:: What the task requires ::
Every line from the one containing "The image size is (644, 403)." to the end of the data below should be copied exactly, but pictures should not.

┌────────

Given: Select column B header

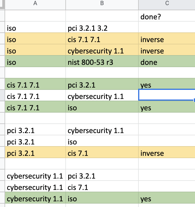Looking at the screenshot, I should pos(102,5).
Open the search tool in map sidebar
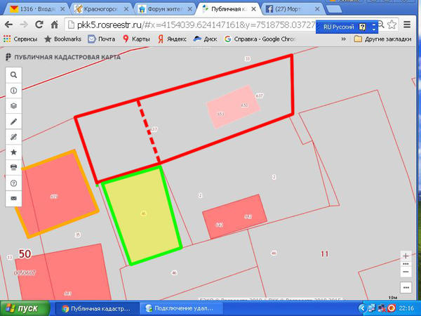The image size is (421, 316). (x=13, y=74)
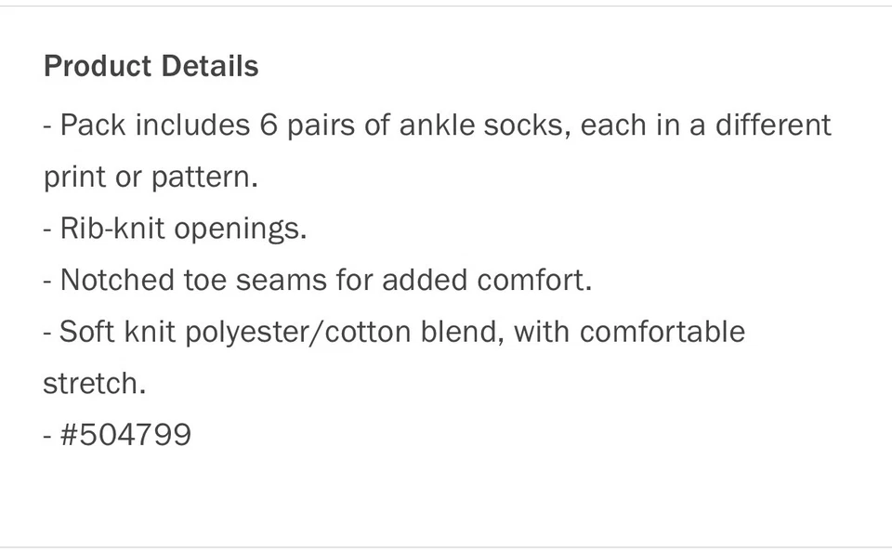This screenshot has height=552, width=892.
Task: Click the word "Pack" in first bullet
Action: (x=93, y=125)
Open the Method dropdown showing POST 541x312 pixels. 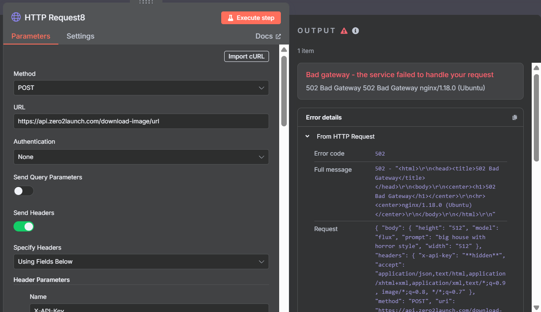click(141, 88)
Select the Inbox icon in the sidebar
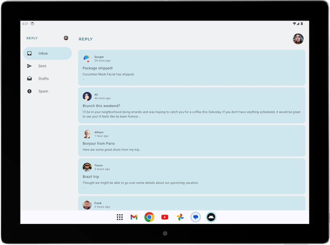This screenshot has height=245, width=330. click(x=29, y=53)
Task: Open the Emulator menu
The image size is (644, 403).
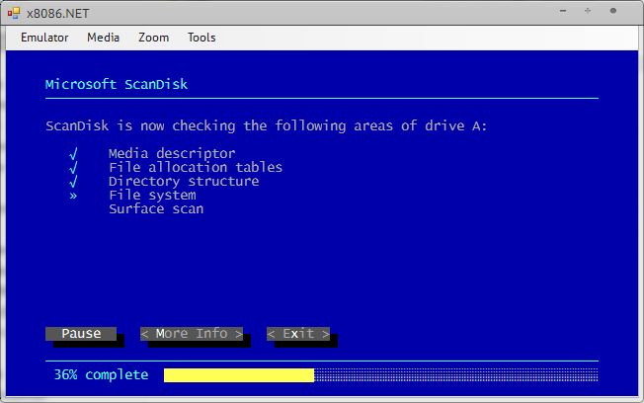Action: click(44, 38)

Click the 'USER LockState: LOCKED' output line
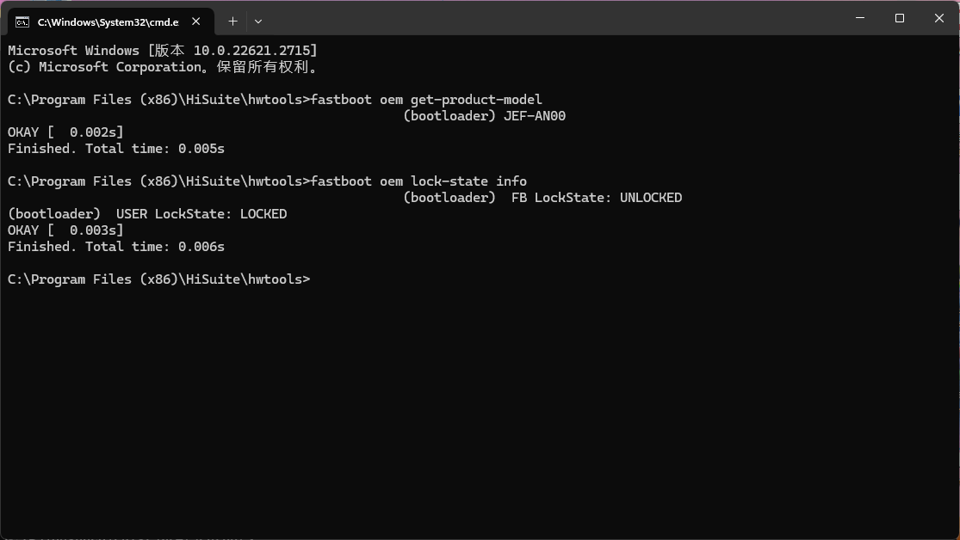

└────────

:: Solution to this task ::
The image size is (644, 403).
Action: click(44, 38)

Click the 'USER LockState: LOCKED' output line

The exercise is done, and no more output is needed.